→ ACTIVITY:
Every line below from the one containing "June 2, 2016 at 12:42 PM (133, 1167)" through the one containing "See Full Comment Policy (82, 1409)" must be transcribed exactly. Omit all lines outside that stretch.

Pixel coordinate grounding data
━━━━
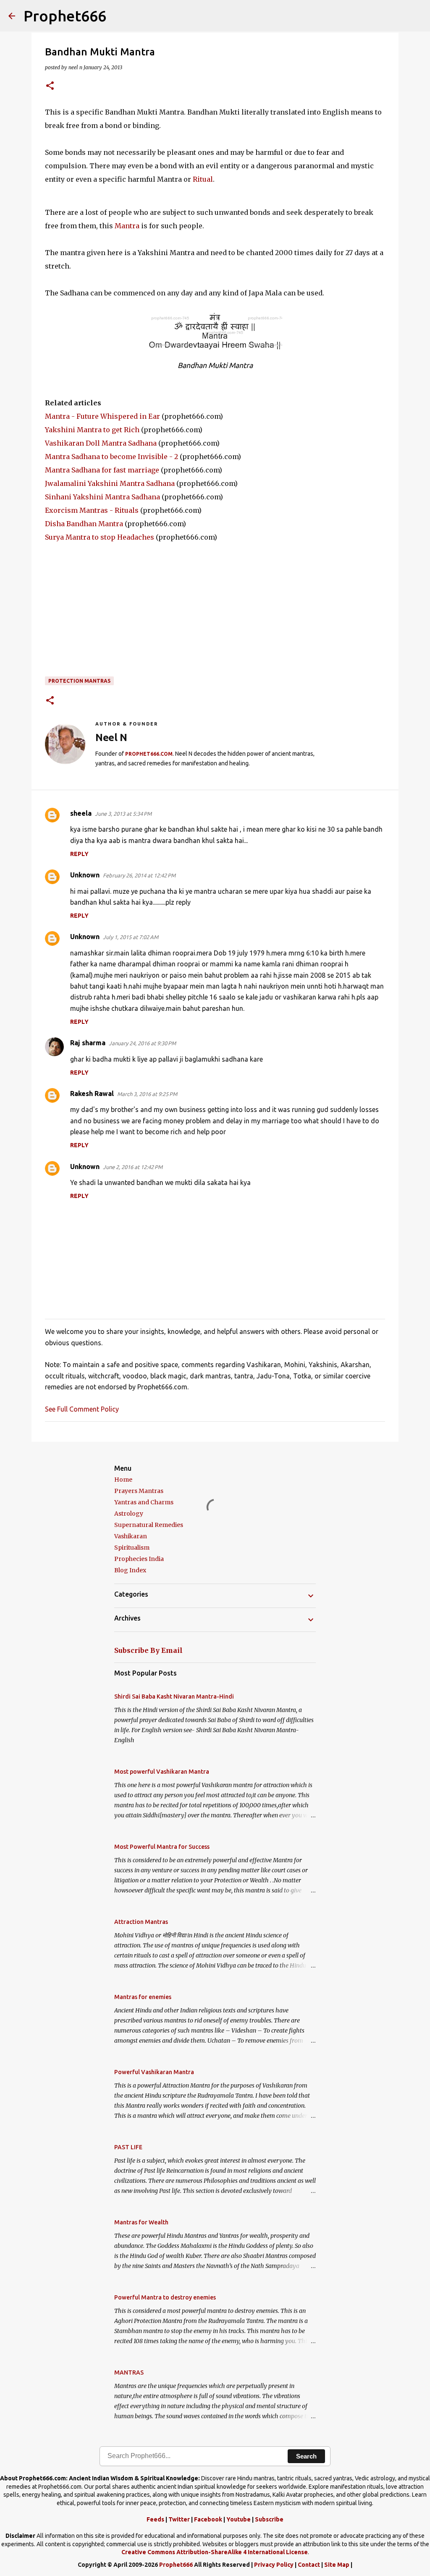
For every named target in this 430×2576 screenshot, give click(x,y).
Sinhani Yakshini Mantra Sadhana (102, 497)
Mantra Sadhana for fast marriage (102, 470)
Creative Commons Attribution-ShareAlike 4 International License (214, 2552)
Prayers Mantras (138, 1491)
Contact (309, 2564)
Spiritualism (131, 1547)
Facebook (208, 2519)
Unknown (85, 875)
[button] (50, 86)
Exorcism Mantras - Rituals (92, 510)
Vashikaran (130, 1536)
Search (306, 2456)
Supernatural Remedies (148, 1525)
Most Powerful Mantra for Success (162, 1846)
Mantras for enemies (142, 1997)
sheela (81, 813)
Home (123, 1479)
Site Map (336, 2564)
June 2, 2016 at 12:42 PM (133, 1167)
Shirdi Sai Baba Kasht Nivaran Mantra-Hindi (174, 1696)
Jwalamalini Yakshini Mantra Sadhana (110, 483)
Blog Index (130, 1570)
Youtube (238, 2519)
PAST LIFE (128, 2147)
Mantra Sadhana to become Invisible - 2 (111, 456)
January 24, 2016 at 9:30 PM (142, 1043)
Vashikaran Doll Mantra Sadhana (101, 443)
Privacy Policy (274, 2564)
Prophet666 (65, 15)
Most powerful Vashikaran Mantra (161, 1771)
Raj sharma (87, 1043)
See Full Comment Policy (82, 1409)
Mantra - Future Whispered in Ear (102, 416)
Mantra (127, 226)
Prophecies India (139, 1559)
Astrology (128, 1513)
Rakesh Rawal (92, 1093)
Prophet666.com (149, 754)
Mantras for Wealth (141, 2222)
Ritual (203, 179)
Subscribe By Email (148, 1650)
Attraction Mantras (141, 1921)
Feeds (155, 2519)
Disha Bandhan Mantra (84, 523)
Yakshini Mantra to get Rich (92, 429)
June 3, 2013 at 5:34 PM (123, 814)
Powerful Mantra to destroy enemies (165, 2297)
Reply (79, 854)
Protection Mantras (79, 681)
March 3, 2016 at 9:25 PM (147, 1094)
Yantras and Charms (143, 1502)
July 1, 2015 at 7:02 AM (130, 937)
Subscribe (269, 2519)
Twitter (179, 2519)
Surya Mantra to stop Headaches (99, 537)
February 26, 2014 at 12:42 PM (139, 875)
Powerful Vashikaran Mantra (154, 2072)
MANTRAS (129, 2372)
━━━━
→ RESULT BELOW:
June 2, 2016 at 12:42 PM (133, 1167)
Shirdi Sai Baba Kasht Nivaran Mantra-Hindi (174, 1696)
Jwalamalini Yakshini Mantra Sadhana (110, 483)
Blog Index (130, 1570)
Youtube (238, 2519)
PAST LIFE (128, 2147)
Mantra Sadhana to become Invisible - 2 (111, 456)
January 24, 2016 at 9:30 PM (142, 1043)
Vashikaran Doll Mantra Sadhana (101, 443)
Privacy Policy (274, 2564)
Prophet666 (65, 15)
Most powerful Vashikaran Mantra (161, 1771)
Raj sharma (87, 1043)
See Full Comment Policy (82, 1409)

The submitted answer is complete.